STUDY MATERIAL below:

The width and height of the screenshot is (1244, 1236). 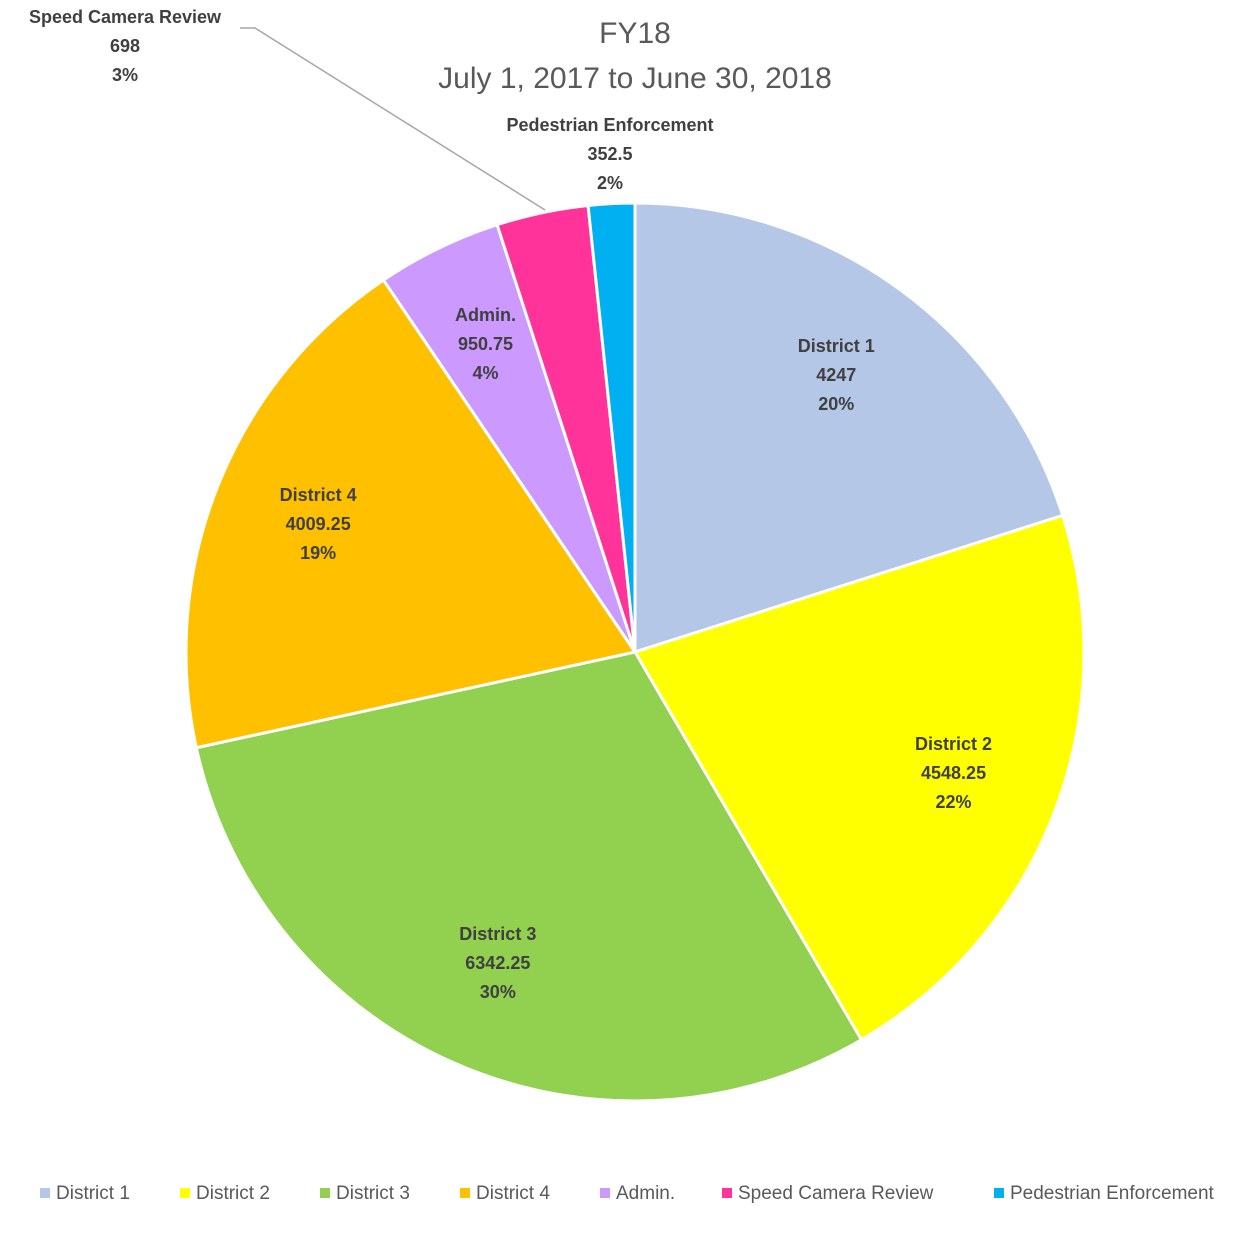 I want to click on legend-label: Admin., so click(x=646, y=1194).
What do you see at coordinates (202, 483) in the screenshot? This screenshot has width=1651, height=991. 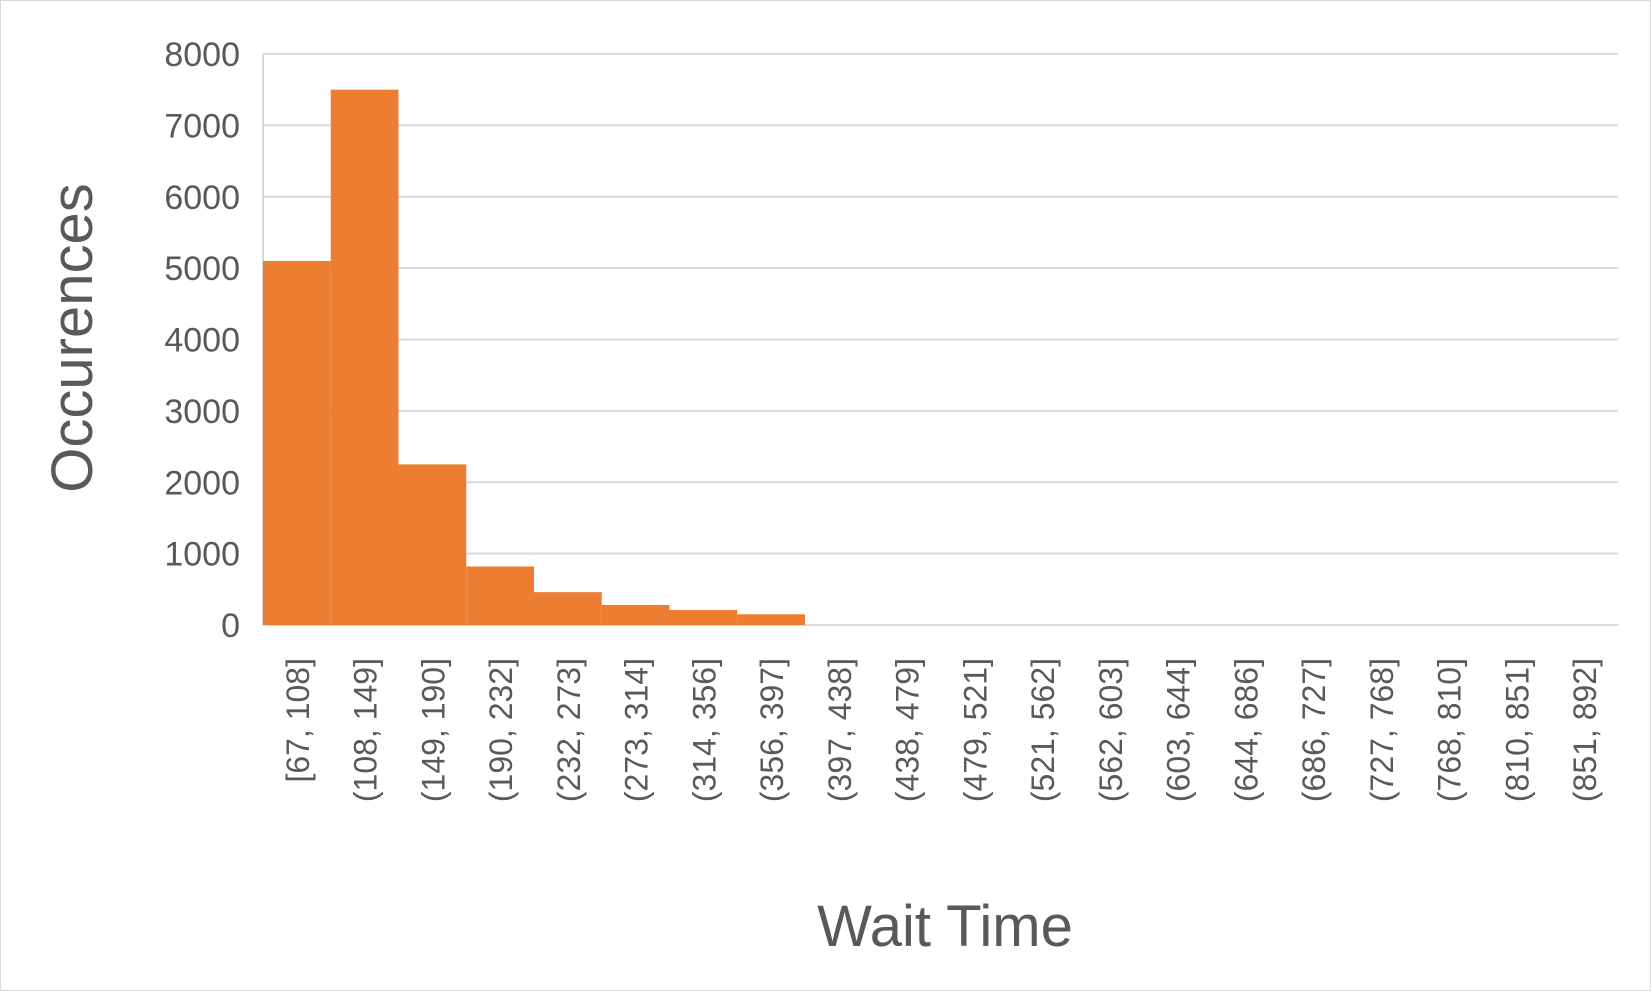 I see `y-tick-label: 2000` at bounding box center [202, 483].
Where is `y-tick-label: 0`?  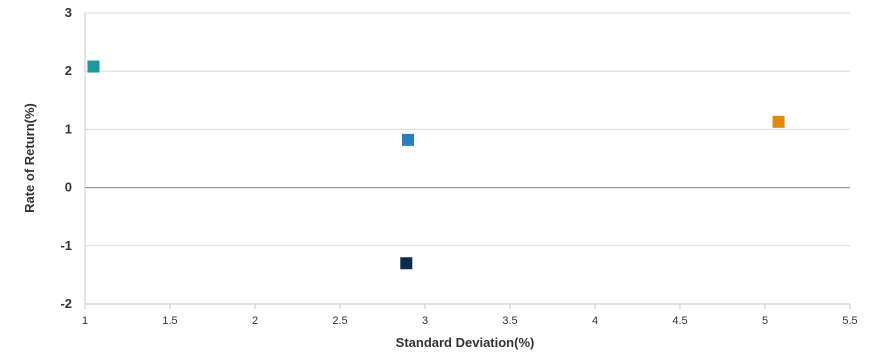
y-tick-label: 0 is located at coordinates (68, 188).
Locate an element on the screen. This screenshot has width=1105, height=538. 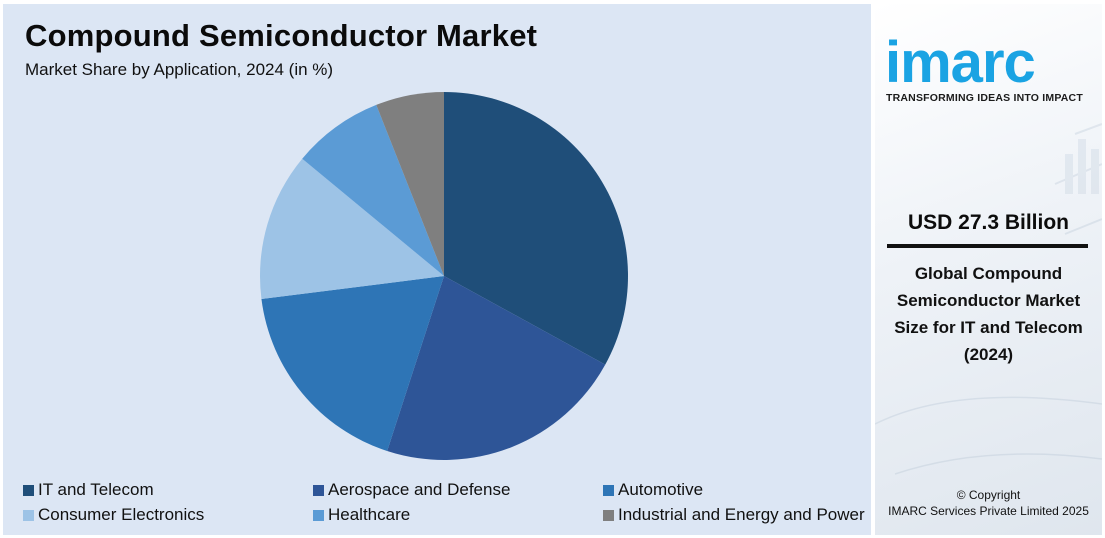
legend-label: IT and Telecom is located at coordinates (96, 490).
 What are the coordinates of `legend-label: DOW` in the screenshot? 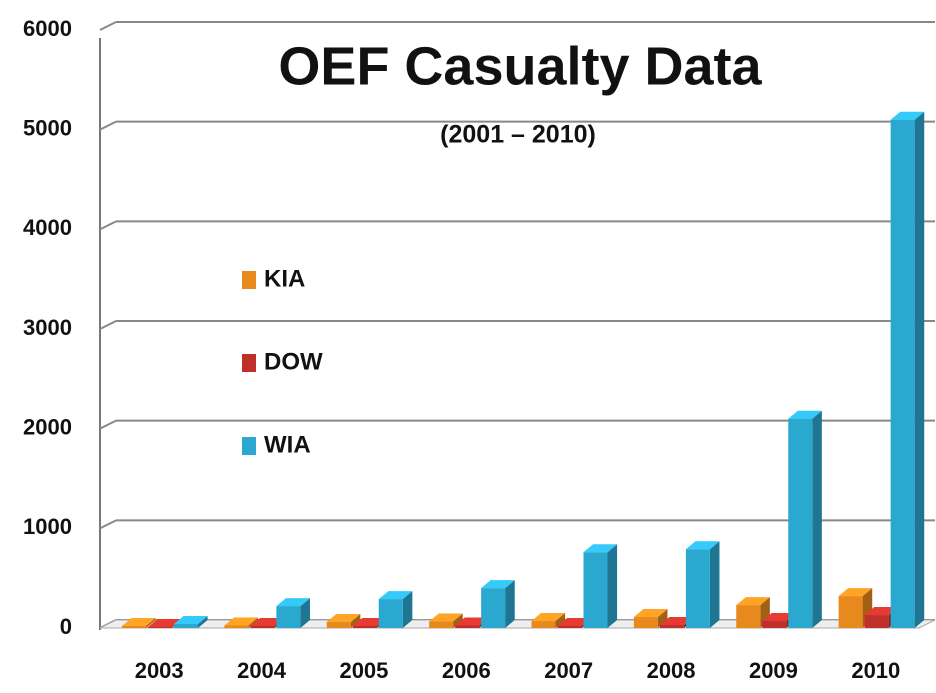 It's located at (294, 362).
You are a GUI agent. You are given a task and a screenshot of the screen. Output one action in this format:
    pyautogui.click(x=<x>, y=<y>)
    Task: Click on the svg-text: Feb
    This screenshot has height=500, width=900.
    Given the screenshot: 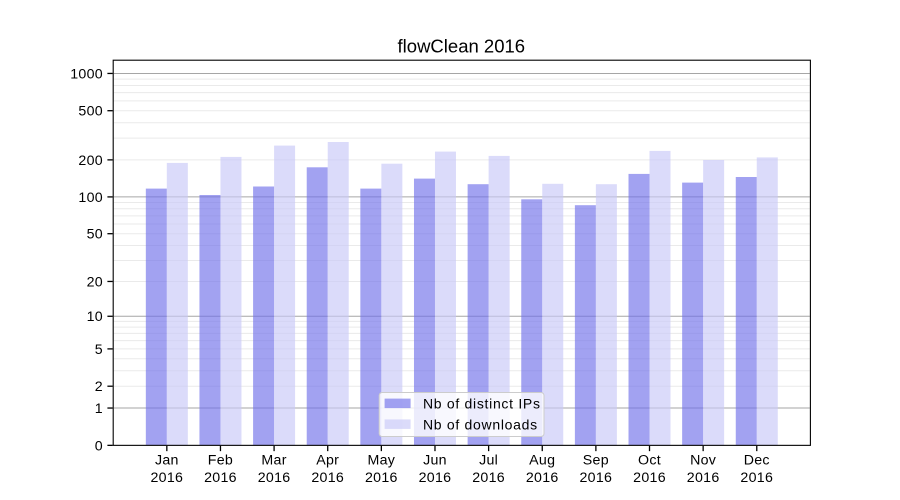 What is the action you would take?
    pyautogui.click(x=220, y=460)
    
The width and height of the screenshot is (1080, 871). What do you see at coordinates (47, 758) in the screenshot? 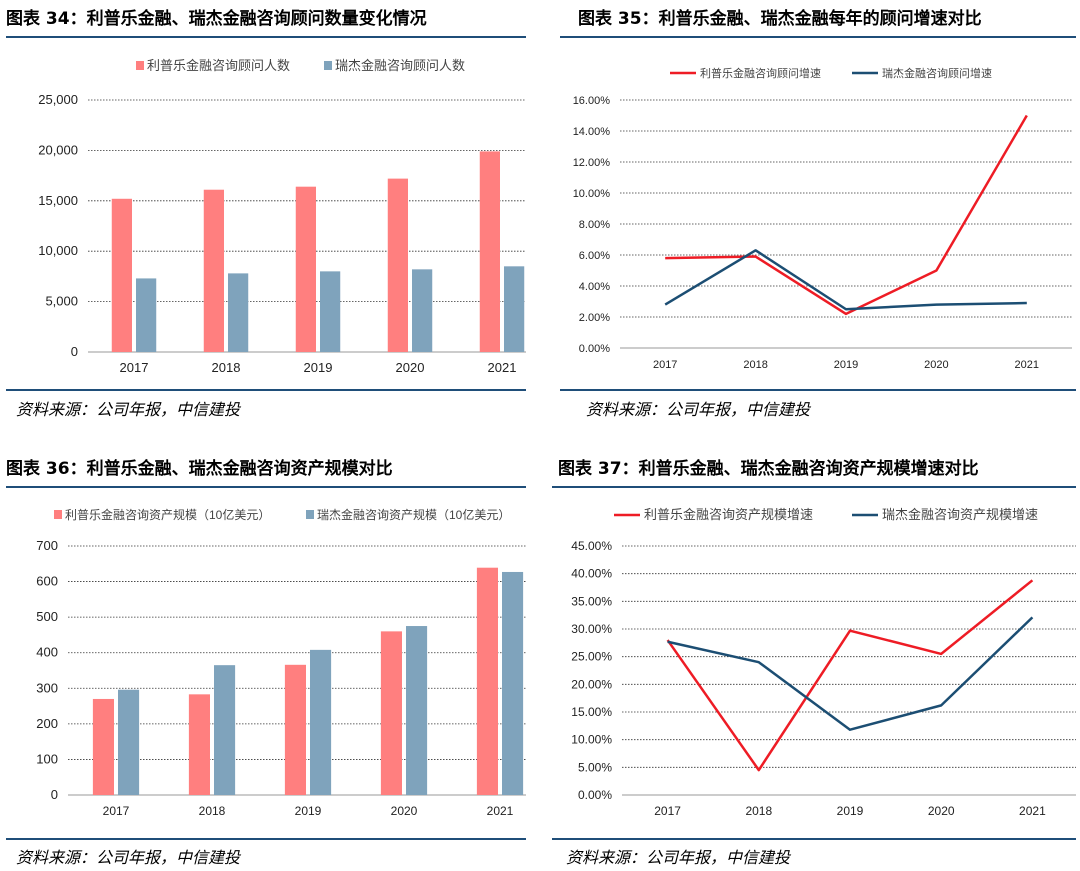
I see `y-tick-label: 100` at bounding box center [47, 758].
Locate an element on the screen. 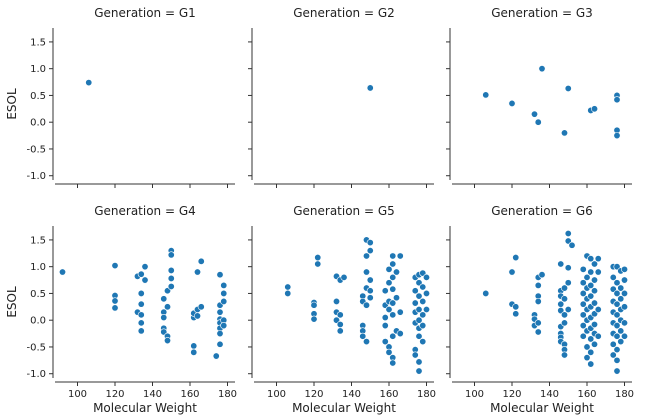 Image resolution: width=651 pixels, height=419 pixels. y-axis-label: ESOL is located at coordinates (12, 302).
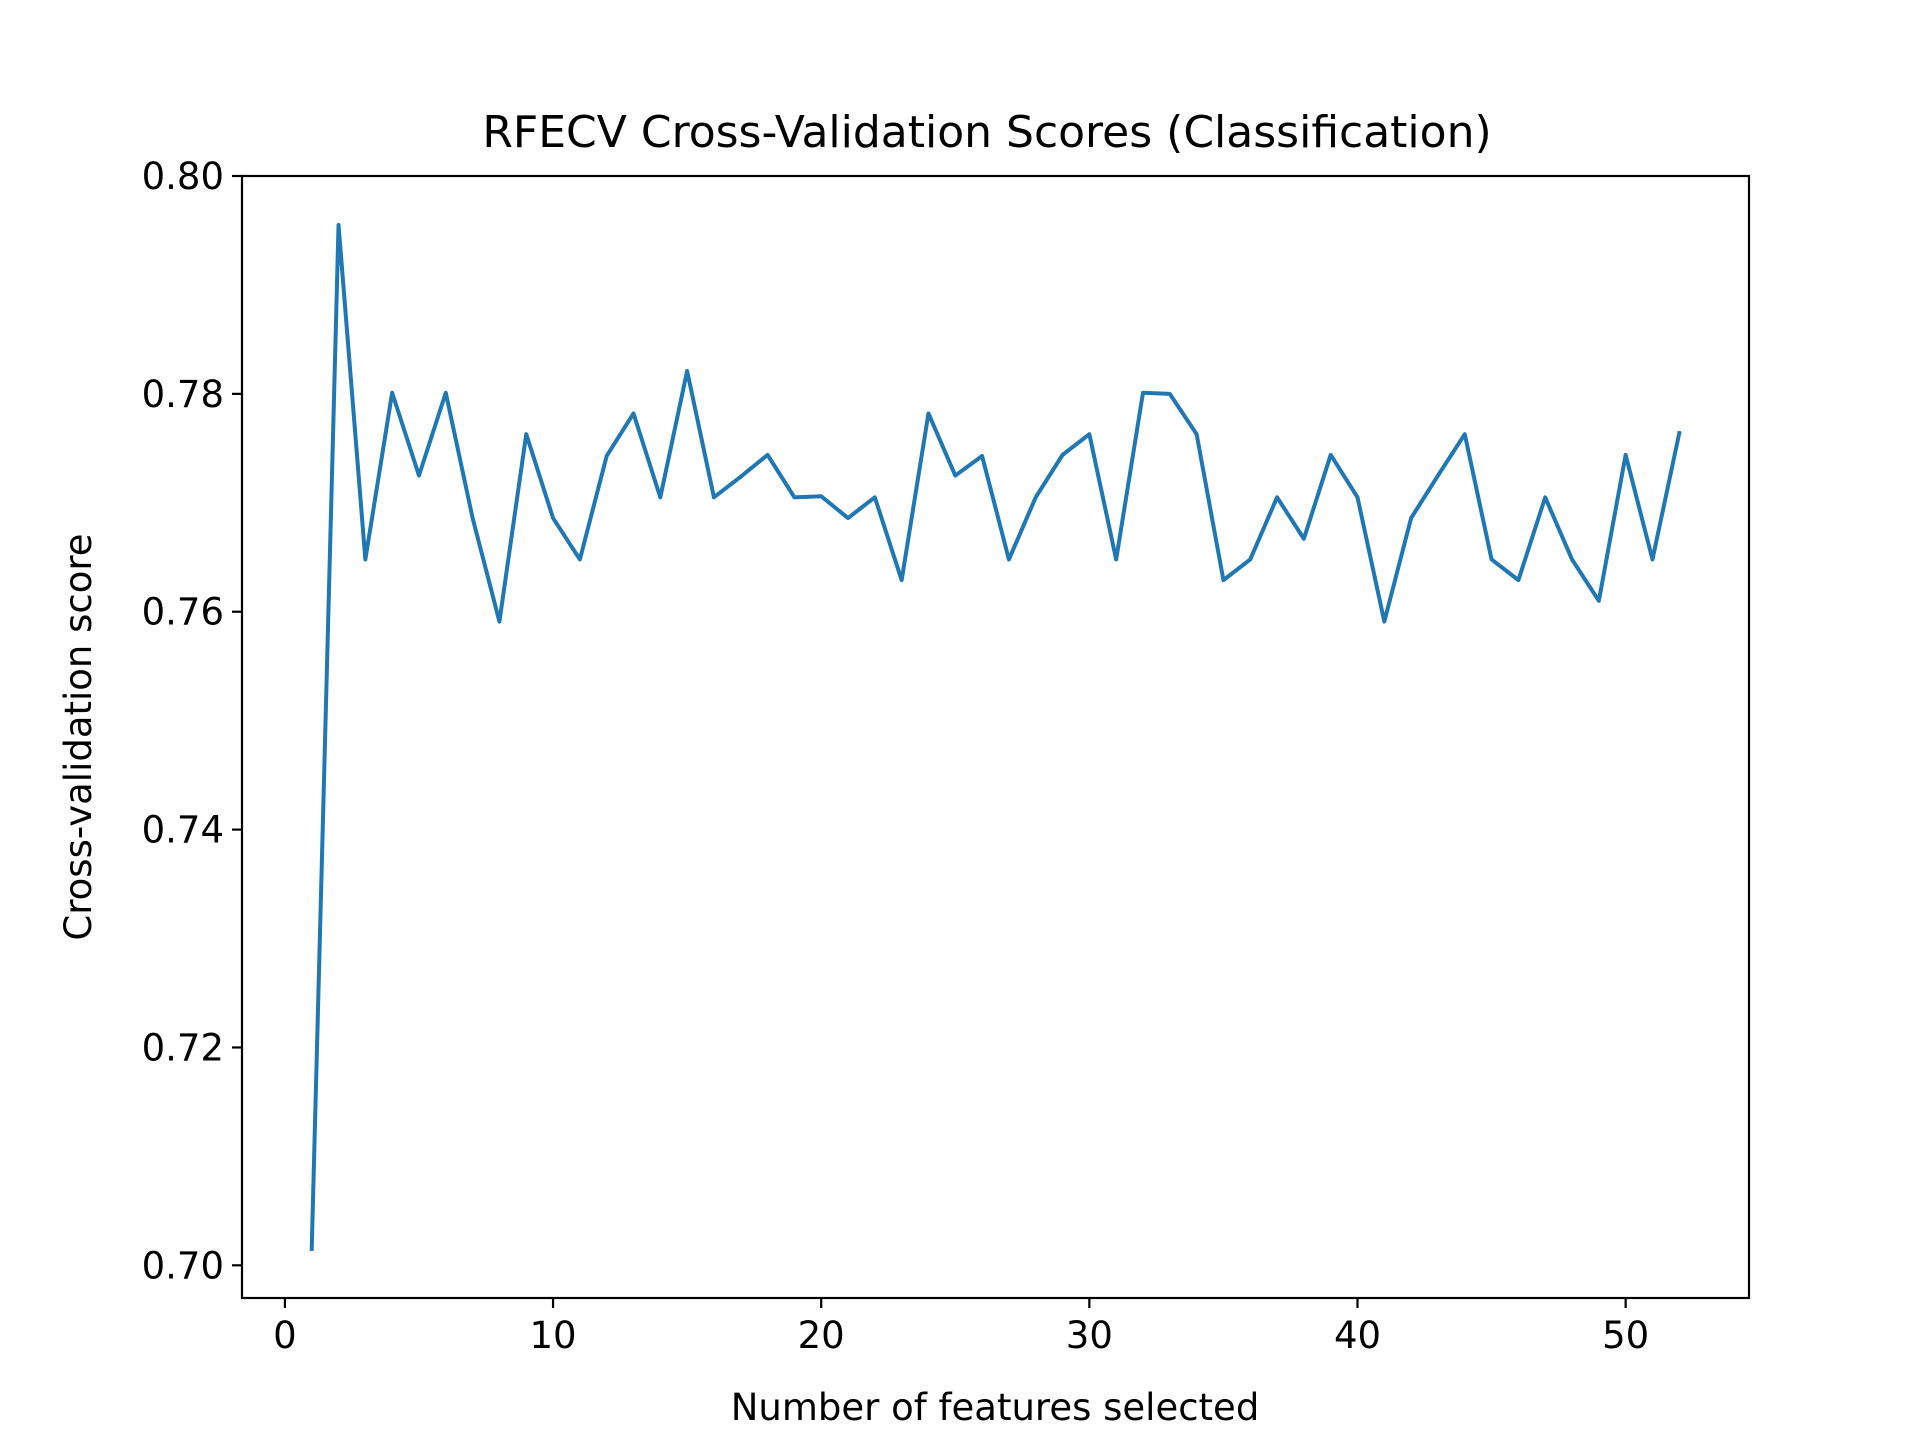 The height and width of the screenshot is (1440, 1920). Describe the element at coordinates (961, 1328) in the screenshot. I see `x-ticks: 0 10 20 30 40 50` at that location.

End of STUDY MATERIAL.

■ **PROBLEM**
Put the lines from the one containing "The width and height of the screenshot is (1080, 871)." through the one containing "center [47, 758].", inclusive, into a two-column CSV with the header input,output. Each row should hold the text that asks something and the answer to it, each in a single quoted field with line breaks replaced by spaces and the pictures omitted.

■ **WRITTEN SOLUTION**
input,output
"The width and height of the screenshot is (1080, 871). What do you see at coordinates (47, 758) in the screenshot?","I see `y-tick-label: 100` at bounding box center [47, 758]."